PASSAGE SHOWN:
□ □ □

It offers so many more opportunities for access, for communication,
for recognition, for relevance. Sot it has been hugely beneficial
in enabling us to get health on the agenda of a number of people
within the local authority with an opportunity to frame and shape
policy. In terms of disadvantages, it is very easy to be seen
as the health person so that anything that has got a health label
that comes through the local authority sometimes tends to end
up on my desk, whether it is to do with health promotion, health
services or whatever. But I think the biggest disadvantage is
to do with the sheer effort that has to be put in in order to
keep contact, mainly the contact with two major organisations.
(Mr Betts) Can I just pick that up because I think
in a sense we are still at the stage of transition here. It was
a really good step to see it within the local authority but with
the new powers that we have got under the Act, I think we will
begin to see different models delivering health and social care
services in the sense that where it becomes located is not really
the issue. What is important is the model that is being used.
It will draw on health; it will draw on local government. That
is the issue rather than is it here or is it there? I envisage
in Hillingdon over the next few years there will not beit
will probably be a care trust or something like that. That in
itself is not important because there will be other organisations
which are different from the social services departments we have
now and so on and so forth. So really it is more important to
think about the models and how we develop those rather than where
the location is and so on.
(Ms Little) I would like to say that Director of Health
and Regeneration I regard as a public health post. It will provide
unique opportunities and I intend to take them.
Mrs Gordon
546. I was just going to ask how does your new
post differ from when you were Director of Public Health and what
agendas will it give you?

□ □ □

LISTED RECORDS:
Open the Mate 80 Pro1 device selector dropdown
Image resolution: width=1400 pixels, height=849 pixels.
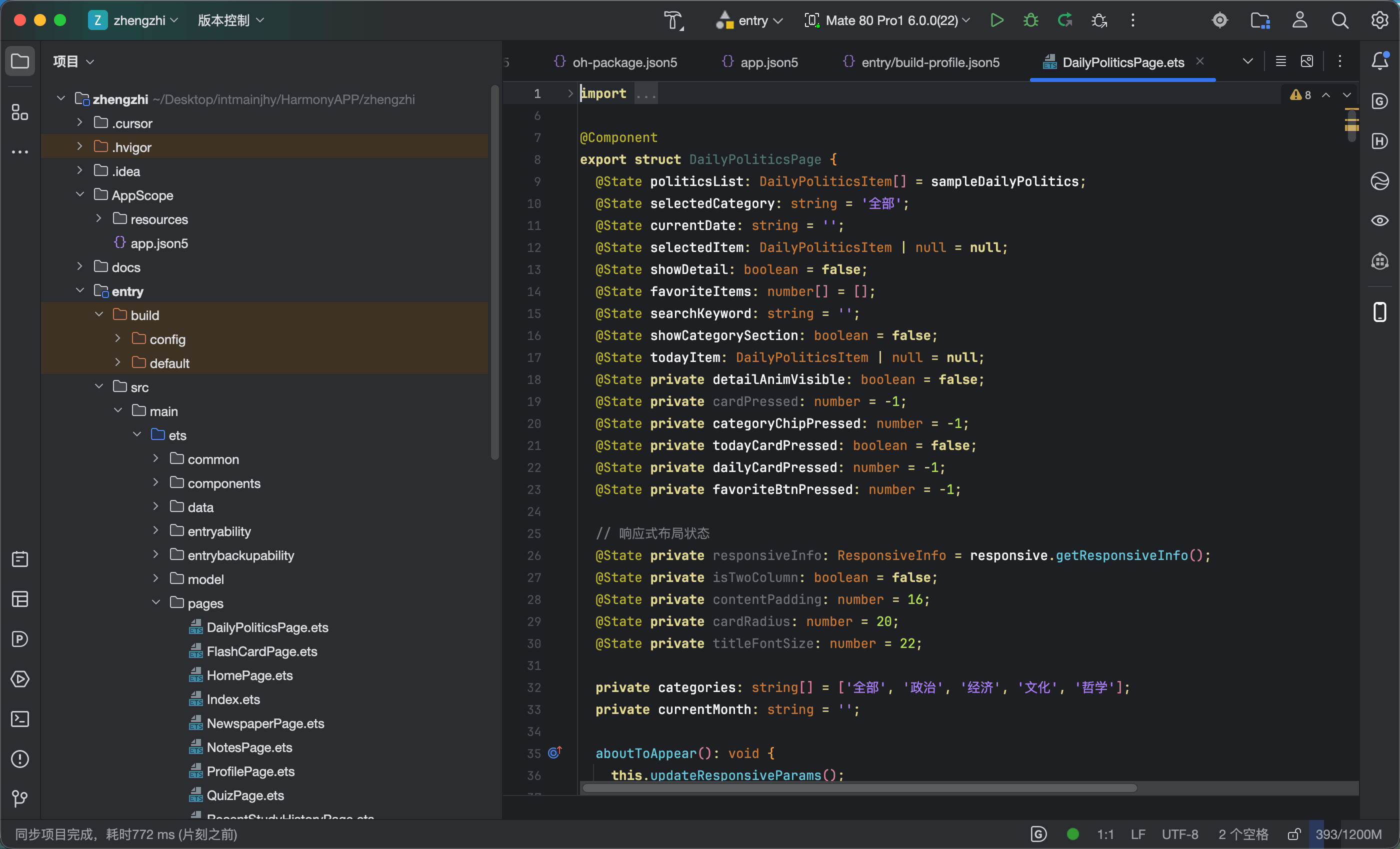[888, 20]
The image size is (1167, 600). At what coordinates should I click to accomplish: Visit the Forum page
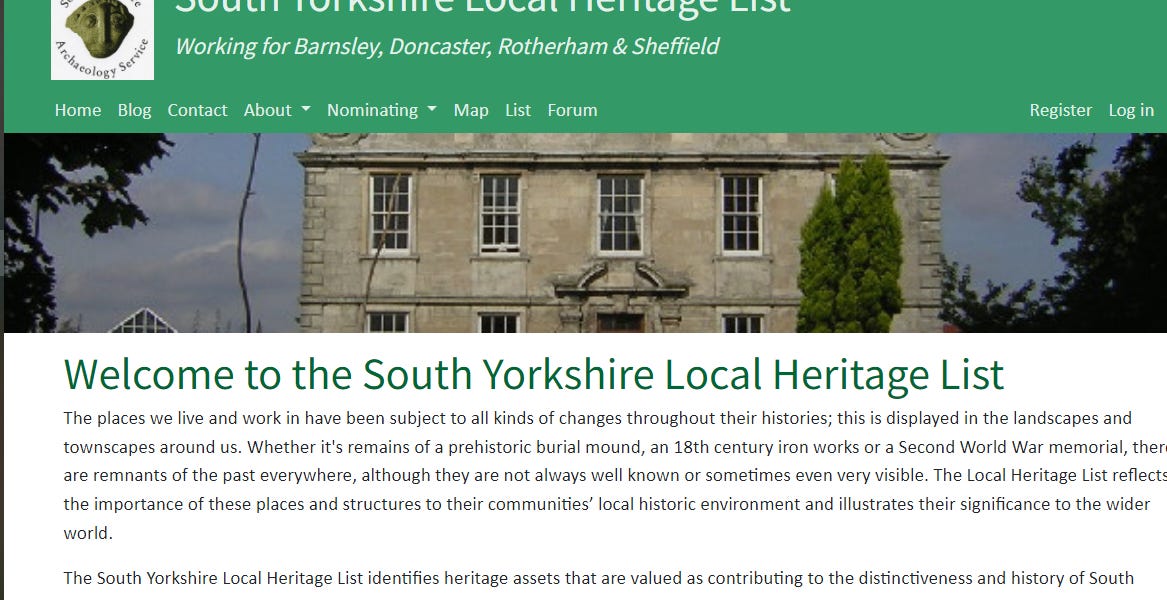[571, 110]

□ □ □

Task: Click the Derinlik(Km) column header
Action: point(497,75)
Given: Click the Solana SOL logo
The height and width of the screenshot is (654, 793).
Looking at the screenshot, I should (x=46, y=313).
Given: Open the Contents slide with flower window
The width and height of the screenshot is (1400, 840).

□ □ □

REQUIRED ACTIONS:
(A) Decide whether each statement agrees with the committee testimony. Answer yes or no and quote the words that decide it.
(i) The first speaker names the effort of keeping contact as the biggest disadvantage.
(ii) Mr Betts treats the location of services as the most important issue.
(iii) Ms Little regards the Director of Health and Regeneration post as a public health post.
(B) In one to three sentences, explain why Mr Betts, in the committee testimony, says a care trust in Hillingdon is not important in itself.
(C) Carry on the committee testimony from its final question.
The records are material separate from the committee testimony.

ANSWER SECTION:
(A)
(i) Yes: "the biggest disadvantage is to do with the sheer effort that has to be put in in order to keep contact"
(ii) No: "What is important is the model that is being used."
(iii) Yes: "Director of Health and Regeneration I regard as a public health post"

(B) He says it is not important in itself because there will be other organisations that differ from the present social services departments. For him, the model used to deliver health and social care matters more than where a service is located.

(C)
(Ms Little) The new post, as I say, had a previous
incumbent who is now currently the chief executive of the Metropolitan
Borough Council and is therefore very supportive of the whole
public health agenda. It will enable me to see the public health
dimension into economic development, the planning department and
the regeneration division. So those are the three areas. And I
think things like transport. I also have a remit in the post to
develop the public health and health aspects of housing in conjunction
with the relevant corporate director. I do not have the housing
remit. The corporate director for housing has that.
Mr Burns
547. I was wondering whether Hillingdon could
give us some details of their plans to create a single public
health resource centre for West London.
(Ms Goodwin) I do not think I can really, other than
to say what I said a few minutes ago, which is that we are at
an early stage in discussing across the partnership what the potential
might be for a Section 31 or some other arrangement to have a
common public health resource within our locality or more widely
given that there is a difference in our figures and those of the
health authorities. The areas of London-wide structures, processes,
public health observatory; there are lots of issues and it is
too early to say other than there is a strong commitment to doing
something jointly; to make better use of the resources themselves.
It is fair to say that we have not gone beyond that but it is
a fundamental commitment and understanding of the best way to
work.
Mr Austin: I thank you for coming and giving
evidence this morning. If anybody has further questions, we may
want to write to you for further information.